WHAT NEEDS TO BE DONE: Every line of the data is to be transcribed as it stands.
<<<<
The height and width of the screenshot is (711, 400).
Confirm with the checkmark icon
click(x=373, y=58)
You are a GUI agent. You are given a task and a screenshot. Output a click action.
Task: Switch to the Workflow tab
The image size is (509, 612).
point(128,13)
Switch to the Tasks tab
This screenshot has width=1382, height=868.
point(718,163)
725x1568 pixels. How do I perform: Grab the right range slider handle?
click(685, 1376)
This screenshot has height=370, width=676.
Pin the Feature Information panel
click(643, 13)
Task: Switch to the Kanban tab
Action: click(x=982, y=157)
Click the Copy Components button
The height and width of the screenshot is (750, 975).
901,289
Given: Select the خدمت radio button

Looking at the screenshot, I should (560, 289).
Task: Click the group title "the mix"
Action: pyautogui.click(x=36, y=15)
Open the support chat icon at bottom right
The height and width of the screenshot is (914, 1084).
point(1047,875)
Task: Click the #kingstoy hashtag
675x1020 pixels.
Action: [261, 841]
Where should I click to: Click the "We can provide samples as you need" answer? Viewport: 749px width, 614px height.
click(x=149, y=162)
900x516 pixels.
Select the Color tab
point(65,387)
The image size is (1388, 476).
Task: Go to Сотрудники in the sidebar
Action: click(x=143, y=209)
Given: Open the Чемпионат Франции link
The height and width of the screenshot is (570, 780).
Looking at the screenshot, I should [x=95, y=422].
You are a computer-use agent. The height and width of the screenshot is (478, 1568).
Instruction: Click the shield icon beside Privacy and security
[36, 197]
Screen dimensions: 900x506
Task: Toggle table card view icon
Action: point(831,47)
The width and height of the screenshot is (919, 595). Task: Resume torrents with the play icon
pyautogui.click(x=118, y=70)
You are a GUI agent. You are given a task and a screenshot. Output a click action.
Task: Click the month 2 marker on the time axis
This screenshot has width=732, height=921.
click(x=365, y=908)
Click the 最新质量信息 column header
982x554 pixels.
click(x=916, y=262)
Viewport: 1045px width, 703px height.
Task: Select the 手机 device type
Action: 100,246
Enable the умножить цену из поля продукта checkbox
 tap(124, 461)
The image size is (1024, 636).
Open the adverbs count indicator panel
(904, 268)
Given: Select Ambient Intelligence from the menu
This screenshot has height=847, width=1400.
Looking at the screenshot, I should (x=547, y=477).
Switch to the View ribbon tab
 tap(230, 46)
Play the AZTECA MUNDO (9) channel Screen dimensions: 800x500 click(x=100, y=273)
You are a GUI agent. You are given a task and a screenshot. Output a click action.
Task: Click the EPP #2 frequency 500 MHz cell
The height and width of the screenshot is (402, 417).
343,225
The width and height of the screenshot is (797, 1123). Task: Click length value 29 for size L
>>>>
OUTPUT FOR THIS EXERCISE:
The height and width of the screenshot is (711, 400).
Confirm with the checkmark icon
click(x=373, y=58)
You are a GUI agent. You are given a task and a screenshot. Output a click action.
Task: Switch to the Workflow tab
The image size is (509, 612).
point(128,13)
Switch to the Tasks tab
This screenshot has width=1382, height=868.
point(718,163)
725x1568 pixels. How do I perform: Grab the right range slider handle?
click(685, 1376)
This screenshot has height=370, width=676.
Pin the Feature Information panel
click(643, 13)
Task: Switch to the Kanban tab
Action: click(x=982, y=157)
Click the Copy Components button
The height and width of the screenshot is (750, 975).
901,289
Given: Select the خدمت radio button

Looking at the screenshot, I should (560, 289).
Task: Click the group title "the mix"
Action: pyautogui.click(x=36, y=15)
Open the support chat icon at bottom right
The height and width of the screenshot is (914, 1084).
point(1047,875)
Task: Click the #kingstoy hashtag
675x1020 pixels.
Action: [261, 841]
Where should I click to: Click the "We can provide samples as you need" answer? Viewport: 749px width, 614px height.
click(x=149, y=162)
900x516 pixels.
Select the Color tab
point(65,387)
The image size is (1388, 476).
Task: Go to Сотрудники in the sidebar
Action: click(x=143, y=209)
Given: Open the Чемпионат Франции link
The height and width of the screenshot is (570, 780).
Looking at the screenshot, I should [x=95, y=422].
You are a computer-use agent. The height and width of the screenshot is (478, 1568).
Instruction: Click the shield icon beside Privacy and security
[36, 197]
Screen dimensions: 900x506
Task: Toggle table card view icon
Action: point(831,47)
The width and height of the screenshot is (919, 595). Task: Resume torrents with the play icon
pyautogui.click(x=118, y=70)
You are a GUI agent. You are given a task and a screenshot. Output a click action.
Task: Click the month 2 marker on the time axis
This screenshot has width=732, height=921.
click(x=365, y=908)
Click the 最新质量信息 column header
982x554 pixels.
click(x=916, y=262)
Viewport: 1045px width, 703px height.
Task: Select the 手机 device type
Action: 100,246
Enable the умножить цену из поля продукта checkbox
 tap(124, 461)
The image size is (1024, 636).
Open the adverbs count indicator panel
(904, 268)
Given: Select Ambient Intelligence from the menu
This screenshot has height=847, width=1400.
Looking at the screenshot, I should (x=547, y=477).
Switch to the View ribbon tab
 tap(230, 46)
Play the AZTECA MUNDO (9) channel Screen dimensions: 800x500 click(x=100, y=273)
You are a GUI agent. You are given a task and a screenshot. Output a click action.
Task: Click the EPP #2 frequency 500 MHz cell
The height and width of the screenshot is (402, 417).
343,225
The width and height of the screenshot is (797, 1123). Task: Click length value 29 for size L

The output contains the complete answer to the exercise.